Eventually, the author’s haunting sense of loss compelled him to examine his father’s upbringing and early life through genealogical sources and public records, including his military records. While piecing together a more robust profile of his dad, he uncovered a pivotal incident in his father’s World War I service with the U.S. Navy Armed Guard. This discovery led him down a new path to explore a deadly collision at sea involving his father’s ship.
At the height of the war, Germany’s pursuit of unrestricted submarine warfare in the Atlantic Ocean and Mediterranean Sea was threatening the survival of the Allies, especially Great Britain. Convoys of merchant ships and tankers were eventually manned with U.S. Navy gun crews as additional protection against U-Boat attacks.
Much of the book focuses on a convoy of thirty-two merchant ships and their escorts, which sailed from Halifax, Nova Scotia, on March 18, 1918, bound for England. The author’s father was making his third Atlantic crossing as a Navy gunner aboard a U.S. civilian tanker, the O. B. Jennings. Five days later the convoy was in the English Channel, maneuvering to avoid U-Boats in the dark of night. Another ship in the convoy, the British freighter War Knight, rammed into the Jennings, igniting its cargo of volatile naphtha with tragic loss of life. Although his father was one of the survivors of the collision, he surmised that the deadly incident had a lasting effect on his dad.
The author conducted extensive research into the events and decisions leading up to the collision. During his research, he accessed multiple sources, including British Admiralty Court of Enquiry archives, to reconstruct the incident and its aftermath. Citations are documented in the text with extensive footnotes. While the bulk of the text deals with the deadly collision between two WWI merchant ships, the author’s father remains at the center of the story.
In the end, the author achieved his primary goal—essential understanding of his father’s developmental experiences as a young man. He states his assessment simply and eloquently: “Researching my father’s early life has been truly cathartic. I really feel that I got to know him better, especially by reliving his World War I experiences.”
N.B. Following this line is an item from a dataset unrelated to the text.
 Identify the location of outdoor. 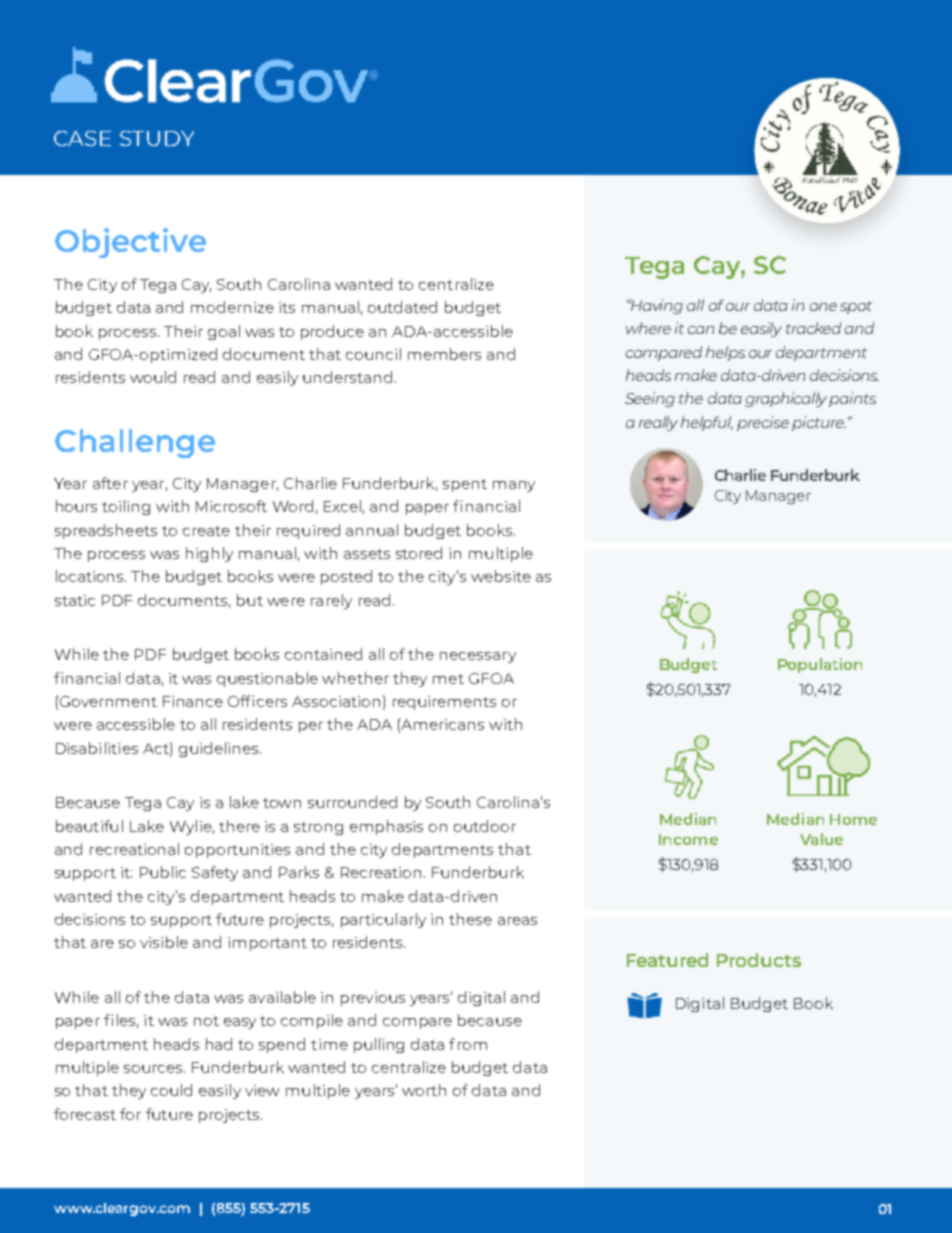
(485, 826).
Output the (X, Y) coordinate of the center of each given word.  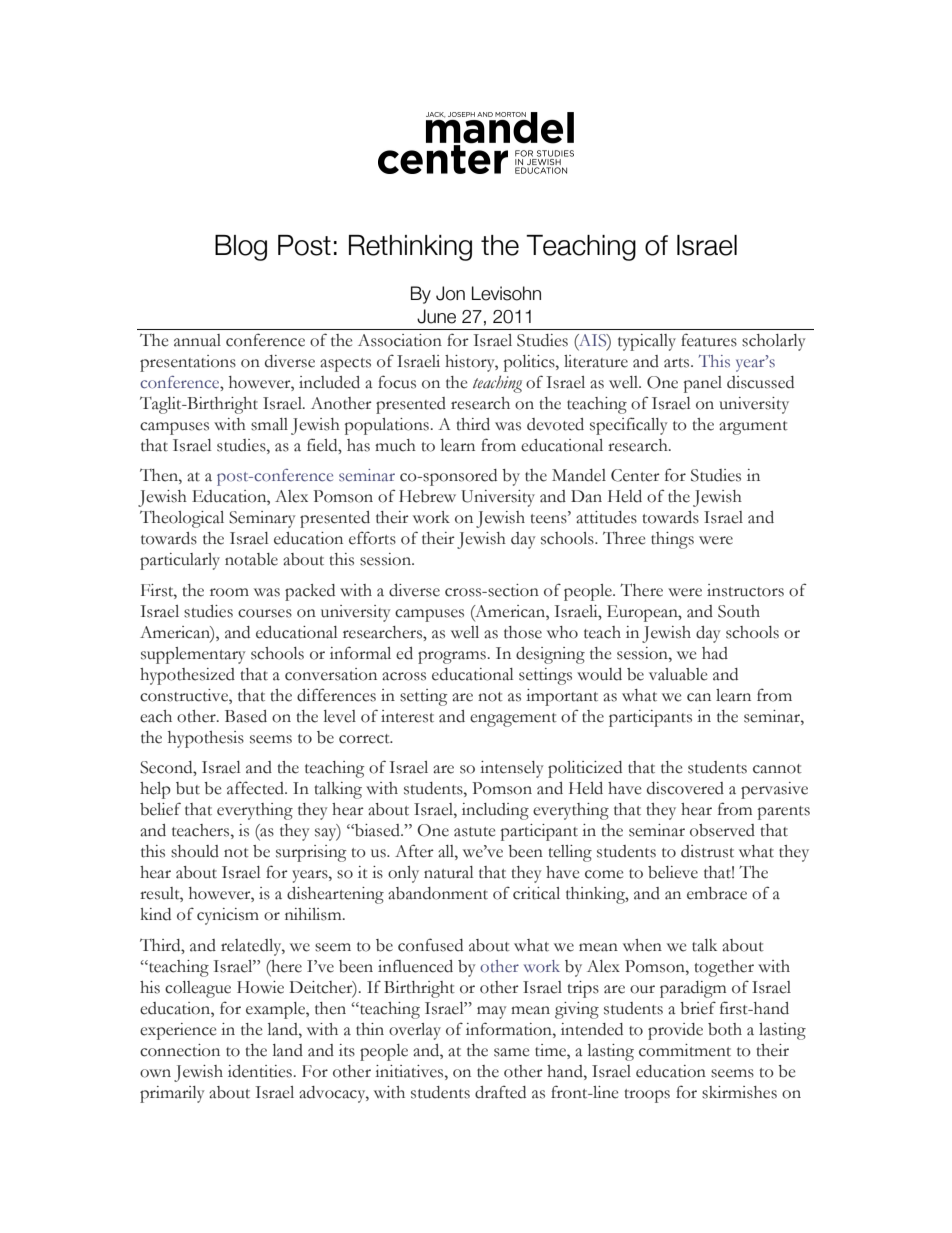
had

In a broader sense, he later concludes: “… [W]riting this book allowed me to better know and understand my long-lost father and to pay tribute to all the brave men who risk their lives going down to the sea in ships during time of war.” The value to the greater reading public will come from its thorough and gripping account of a single tragic incident during WWI that typifies the cost of the German submarine war on Allied shipping during WWI.
Review by Peter Young
Author's Synopsis
Knowing My Father: The Collision of the O. B. Jennings and War Knight relates Joe's methodical search to know more about his long-lost father. In that search, Joe discovers the tragic story of the fiery collision of the US tanker O. B. Jennings and the British merchant ship War Knight during World War I as their convoy evaded German U-boats in the English Channel. A US Navy armed guard defending the O. B. Jennings, gunner's mate Michael Tedeschi was heroically rescued by the British Royal Navy escorts from the burning sea. Joe satisfies his search to know his father better and, at the same time, reveals and exposes one of the unfortunate naval disasters that occur in times of war. Knowing My Father serves as a companion to Joe Tedeschi's memoir, A Rock in the Clouds.